126 So. 847 | Ala. | 1930
The jury found a verdict for the plaintiff under the third or wanton count of the complaint. The injury occurred at a street crossing, that is Tenth street, and three blocks from the Alabama City post office, but there was no proof as to the frequency as to the use of said crossing at or about the time of the accident, and, from ought appearing, said crossing may have been seldom or infrequently used at this time of the day. The evidence shows that the motorman did all in his power to avoid the collision after discovering the approach of the truck, so, if wantonness was shown, it must be placed upon the antecedent conduct of the motorman.

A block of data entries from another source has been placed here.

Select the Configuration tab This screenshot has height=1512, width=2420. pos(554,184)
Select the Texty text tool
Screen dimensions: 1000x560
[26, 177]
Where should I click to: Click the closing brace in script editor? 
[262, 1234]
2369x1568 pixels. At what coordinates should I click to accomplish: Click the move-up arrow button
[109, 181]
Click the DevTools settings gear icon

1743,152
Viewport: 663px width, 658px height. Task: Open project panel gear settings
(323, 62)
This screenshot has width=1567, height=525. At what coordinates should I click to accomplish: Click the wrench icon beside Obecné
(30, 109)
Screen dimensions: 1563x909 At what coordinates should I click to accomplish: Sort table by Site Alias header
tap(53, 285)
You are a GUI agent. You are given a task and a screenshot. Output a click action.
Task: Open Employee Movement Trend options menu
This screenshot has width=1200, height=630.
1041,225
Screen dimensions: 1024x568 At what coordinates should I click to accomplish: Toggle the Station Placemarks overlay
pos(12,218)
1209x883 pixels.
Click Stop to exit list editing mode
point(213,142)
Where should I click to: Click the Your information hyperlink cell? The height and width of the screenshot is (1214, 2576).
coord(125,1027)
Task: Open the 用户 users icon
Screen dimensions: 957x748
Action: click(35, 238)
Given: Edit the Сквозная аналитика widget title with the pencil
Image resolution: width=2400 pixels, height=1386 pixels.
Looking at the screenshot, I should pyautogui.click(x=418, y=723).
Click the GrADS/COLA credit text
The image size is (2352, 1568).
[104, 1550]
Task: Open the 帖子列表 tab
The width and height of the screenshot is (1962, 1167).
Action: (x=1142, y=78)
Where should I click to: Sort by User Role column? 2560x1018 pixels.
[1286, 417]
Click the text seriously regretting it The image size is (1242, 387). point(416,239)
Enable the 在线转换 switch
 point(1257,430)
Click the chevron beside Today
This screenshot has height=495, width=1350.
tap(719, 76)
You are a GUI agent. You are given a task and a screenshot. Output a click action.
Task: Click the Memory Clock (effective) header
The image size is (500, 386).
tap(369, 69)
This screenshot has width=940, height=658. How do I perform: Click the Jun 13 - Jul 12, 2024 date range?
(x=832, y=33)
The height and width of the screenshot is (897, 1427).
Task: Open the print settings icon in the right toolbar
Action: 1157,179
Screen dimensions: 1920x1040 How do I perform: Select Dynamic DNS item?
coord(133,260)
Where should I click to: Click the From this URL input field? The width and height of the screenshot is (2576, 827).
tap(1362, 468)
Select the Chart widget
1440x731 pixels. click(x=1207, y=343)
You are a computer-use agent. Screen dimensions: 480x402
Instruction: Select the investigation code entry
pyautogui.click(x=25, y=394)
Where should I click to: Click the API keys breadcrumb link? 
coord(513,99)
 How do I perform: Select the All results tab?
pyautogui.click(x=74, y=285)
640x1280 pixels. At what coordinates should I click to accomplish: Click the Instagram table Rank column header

It may be conceded that the motorman was familiar with conditions, having worked for defendant as such for a considerable length of time, that he approached the crossing without signal or warning, a disputed fact, and that the car was going at from twenty to twenty-five miles an hour, and these facts may have made a case for the jury for simple negligence, still, it does not make out a case of wanton misconduct unaccompanied with some evidence tending to show that the crossing was a populous one, that is, that it was used with frequency at the hour of the day when the collision occurred. We have repeatedly held that railroads *541
and street railways may be guilty of wantonness in running trains at a dangerous rate of speed without lookout or warning at certain points where it is known to the engineman or motorman that people are liable to be there to the extent of rendering such conduct dangerous. "This rule applies to populous crossings, or points in cities, towns, and villages where many people get upon the roadbed." Whitehead v. St. Louis S. F. R. Co.,
The trial court erred in refusing the general charge requested by the defendant to the wanton count of the complaint, and the judgment of the circuit court is reversed, and the cause is remanded.
Reversed and remanded.
SAYRE, THOMAS, and BROWN, JJ., concur.